DATASET =>

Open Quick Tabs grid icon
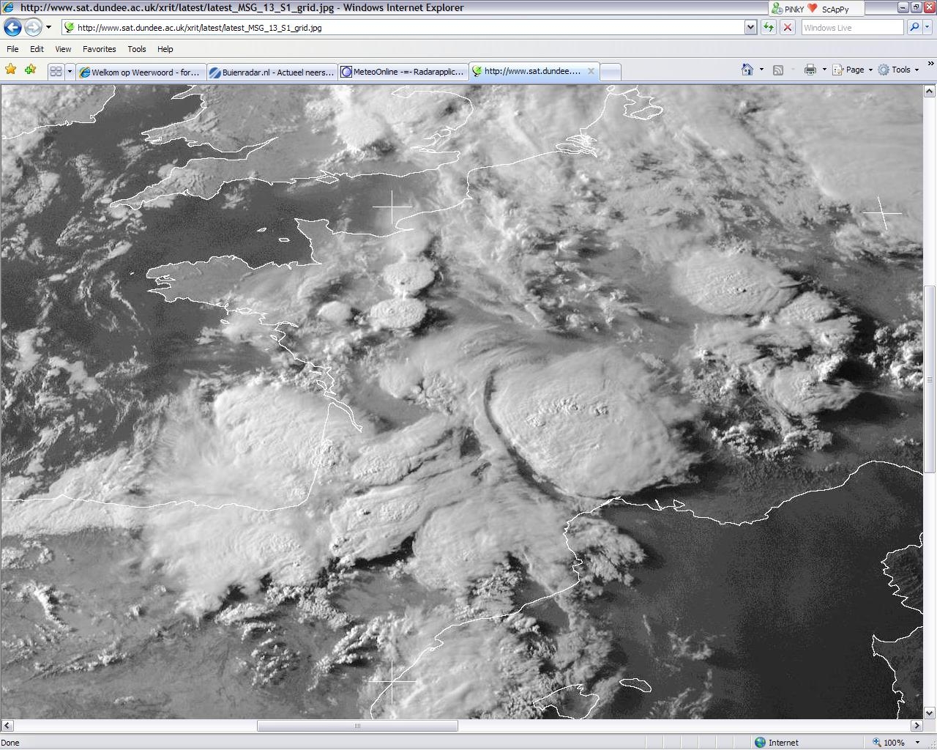 tap(56, 72)
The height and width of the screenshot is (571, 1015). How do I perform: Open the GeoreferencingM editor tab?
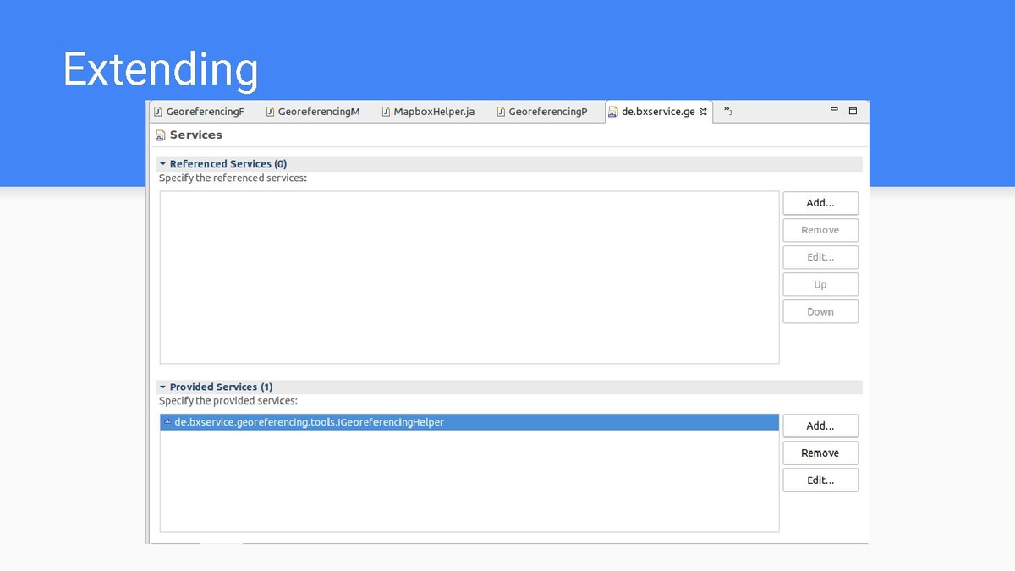pos(318,112)
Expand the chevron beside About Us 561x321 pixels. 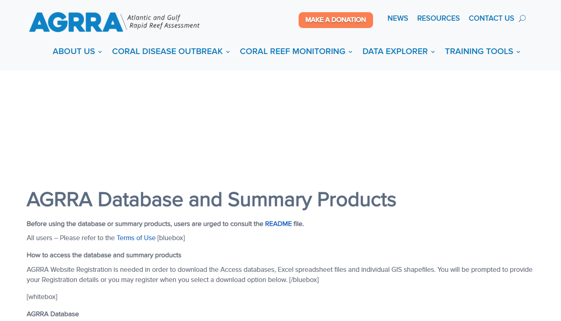pyautogui.click(x=100, y=52)
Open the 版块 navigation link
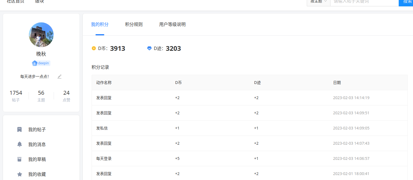This screenshot has width=413, height=180. coord(39,2)
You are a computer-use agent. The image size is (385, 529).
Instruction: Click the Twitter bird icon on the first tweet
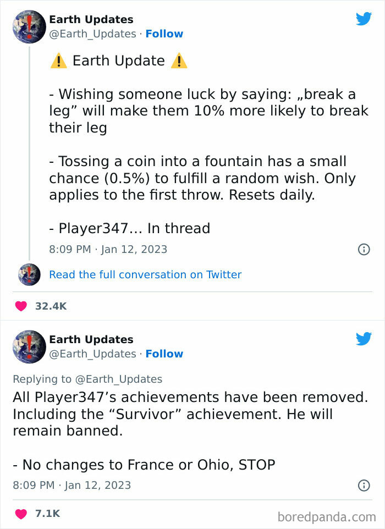point(364,19)
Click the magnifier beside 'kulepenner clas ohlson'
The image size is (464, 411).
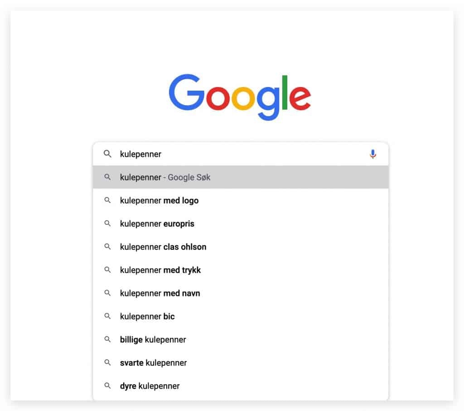click(x=107, y=247)
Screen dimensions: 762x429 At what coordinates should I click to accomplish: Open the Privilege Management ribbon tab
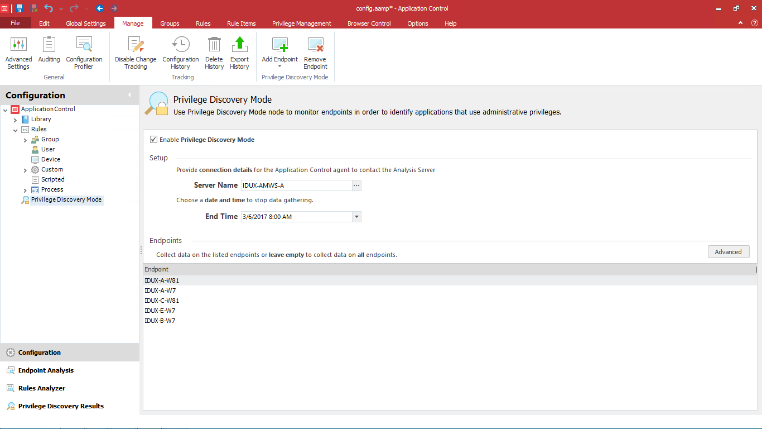click(x=301, y=23)
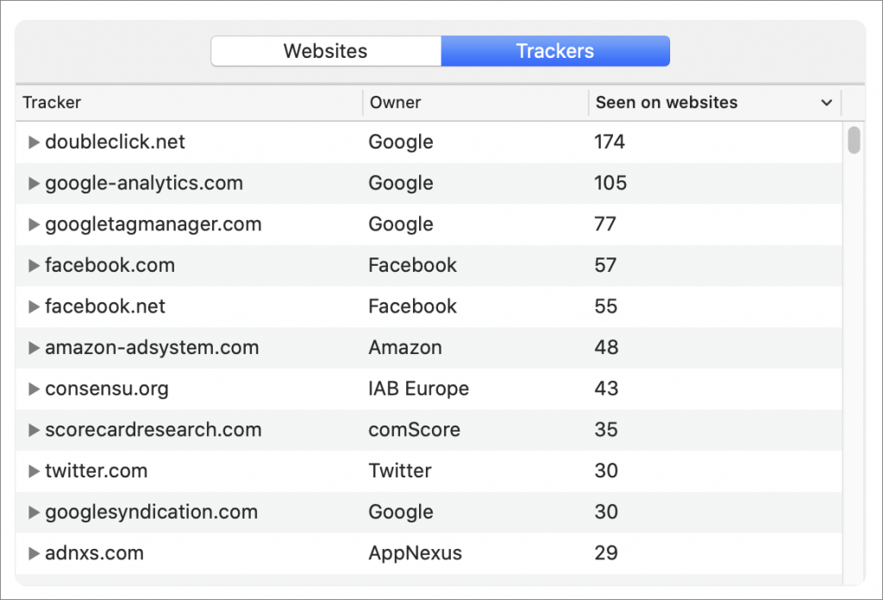Expand the adnxs.com tracker details
883x600 pixels.
[34, 553]
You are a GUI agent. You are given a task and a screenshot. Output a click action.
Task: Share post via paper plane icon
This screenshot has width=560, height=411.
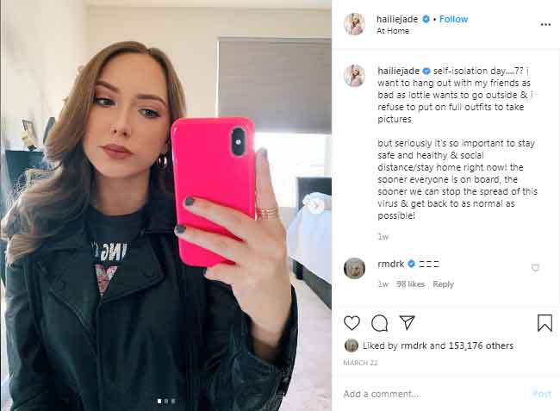pyautogui.click(x=407, y=322)
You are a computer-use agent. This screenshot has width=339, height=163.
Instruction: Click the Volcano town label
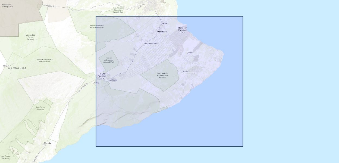pyautogui.click(x=114, y=80)
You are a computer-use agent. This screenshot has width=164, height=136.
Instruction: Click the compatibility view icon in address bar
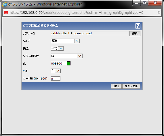(159, 12)
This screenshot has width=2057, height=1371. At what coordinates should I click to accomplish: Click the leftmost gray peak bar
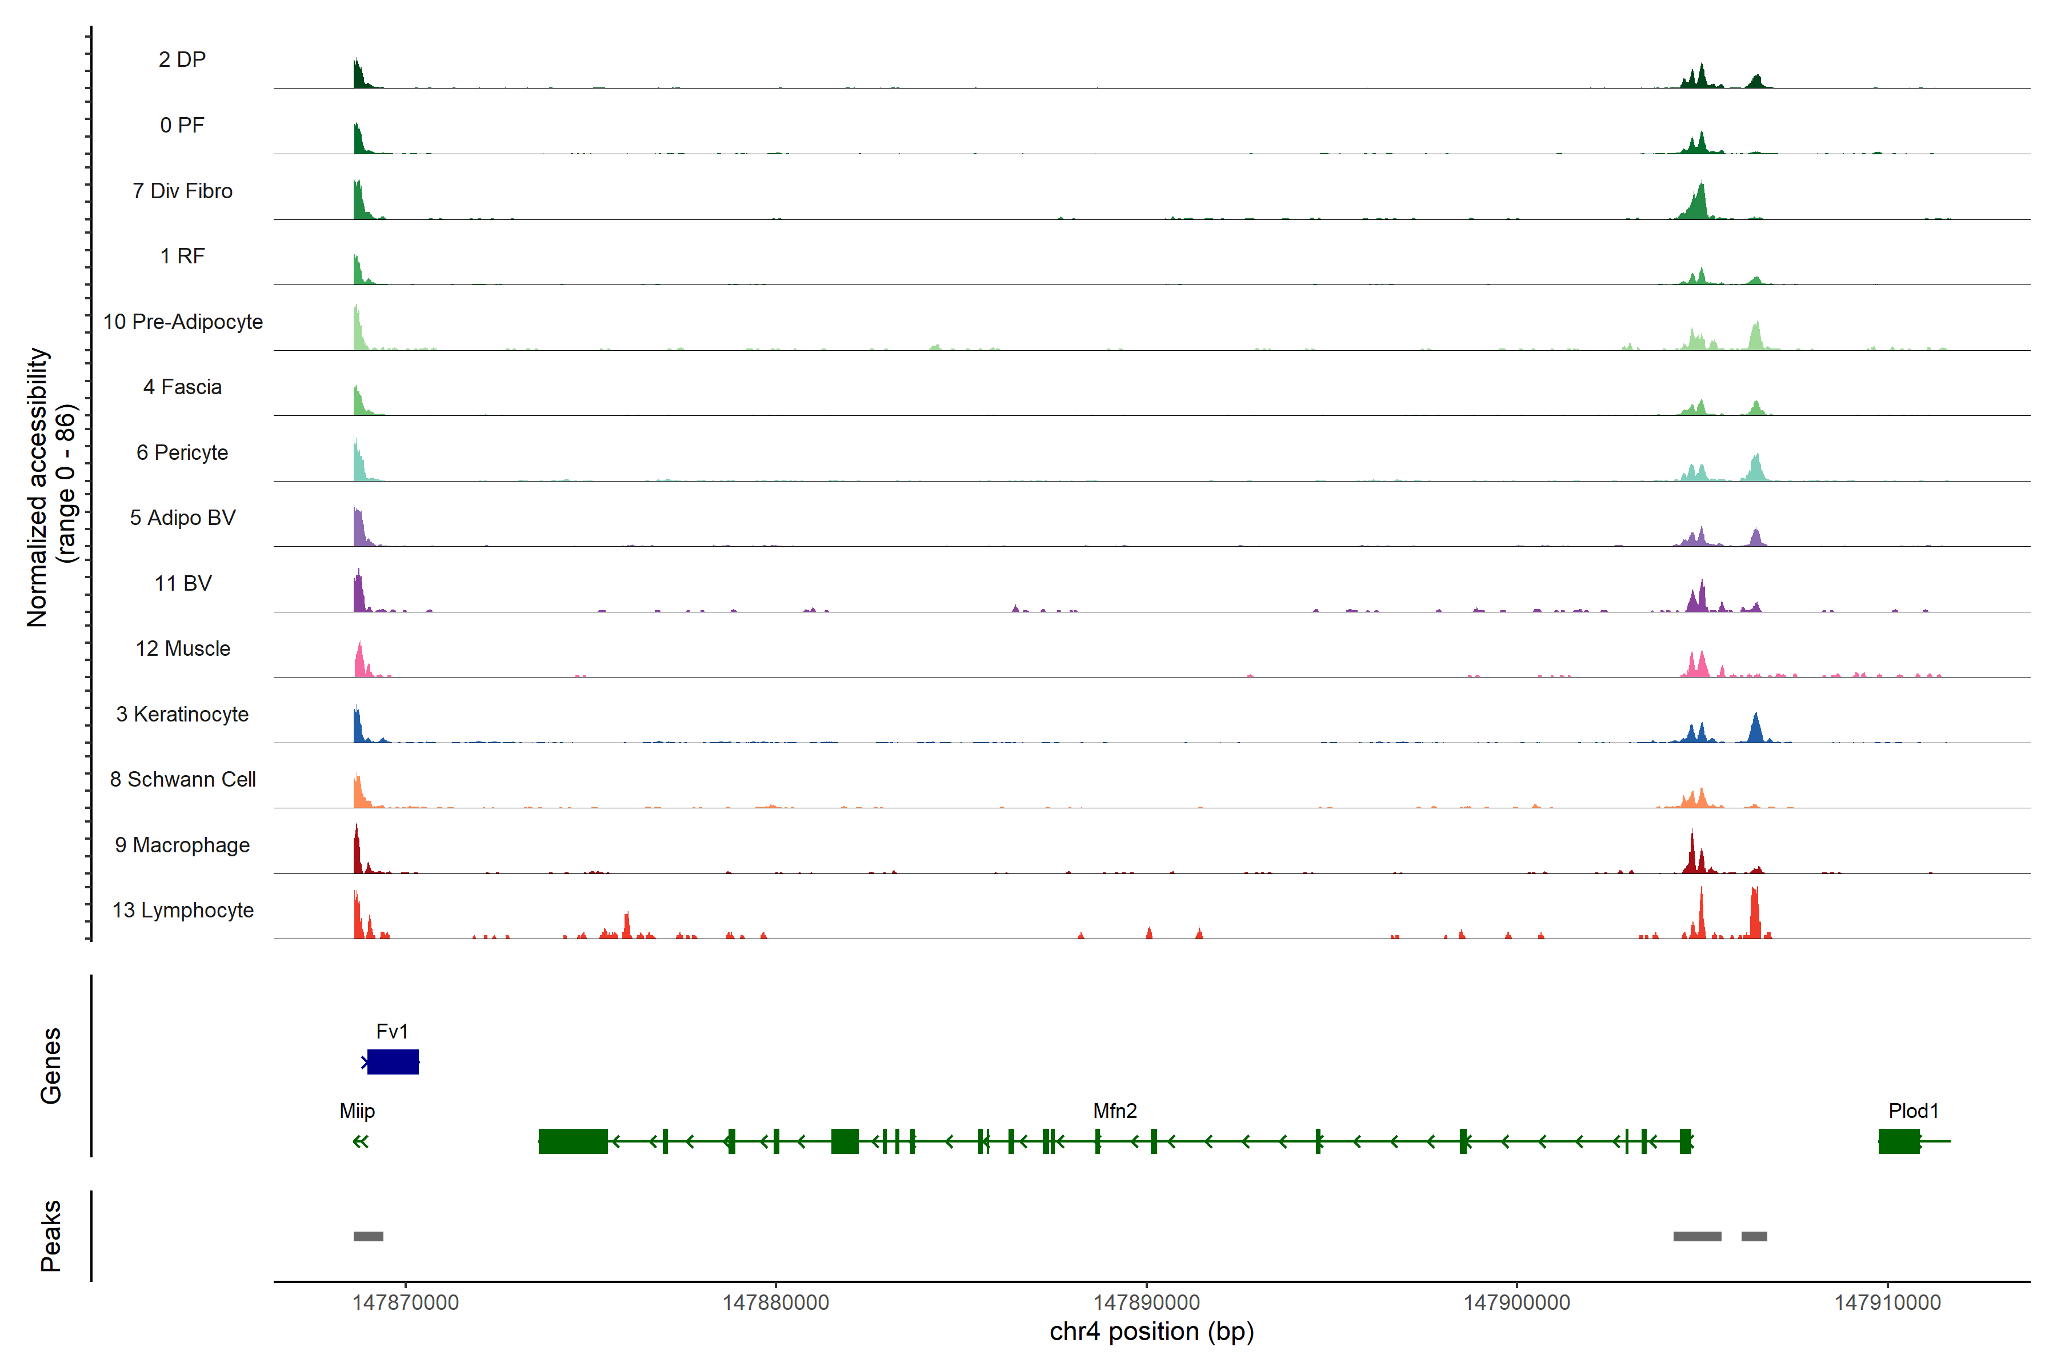point(368,1236)
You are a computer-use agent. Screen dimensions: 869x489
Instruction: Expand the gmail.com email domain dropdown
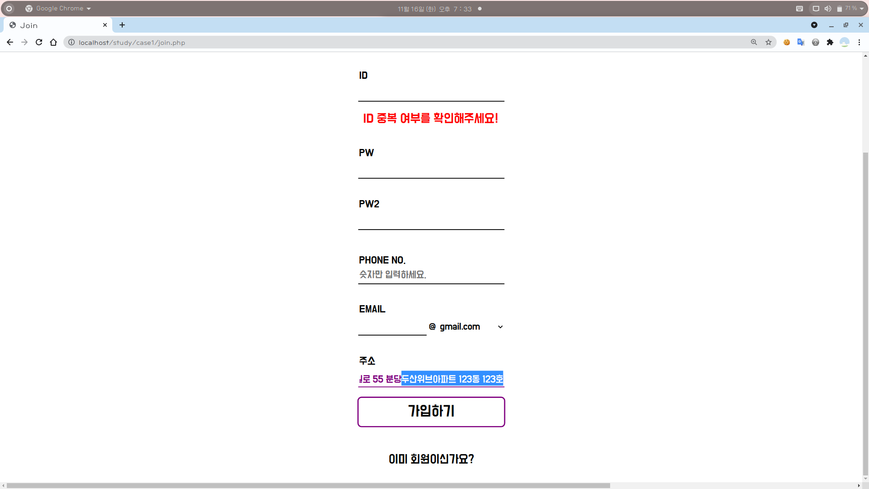(x=471, y=327)
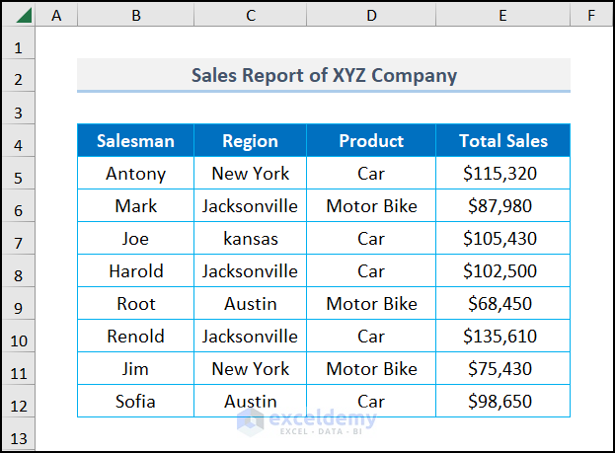The height and width of the screenshot is (453, 615).
Task: Click the Region header cell
Action: click(x=250, y=141)
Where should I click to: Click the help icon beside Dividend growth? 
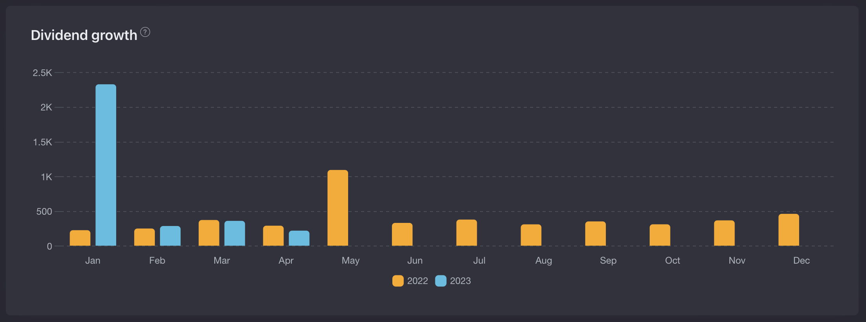click(145, 32)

WRITTEN TASK =>
Copy the lines from the one containing "You are a GUI" through the one containing "pyautogui.click(x=114, y=80)", inclusive, leaving out the pictures.

RESPONSE =>
You are a GUI agent. You are given a task and a screenshot. Output a click action.
Task: Share post via paper plane icon
This screenshot has width=560, height=411.
pyautogui.click(x=407, y=322)
You are a computer-use agent. This screenshot has width=339, height=163.
Instruction: Click the Volcano town label
pyautogui.click(x=114, y=80)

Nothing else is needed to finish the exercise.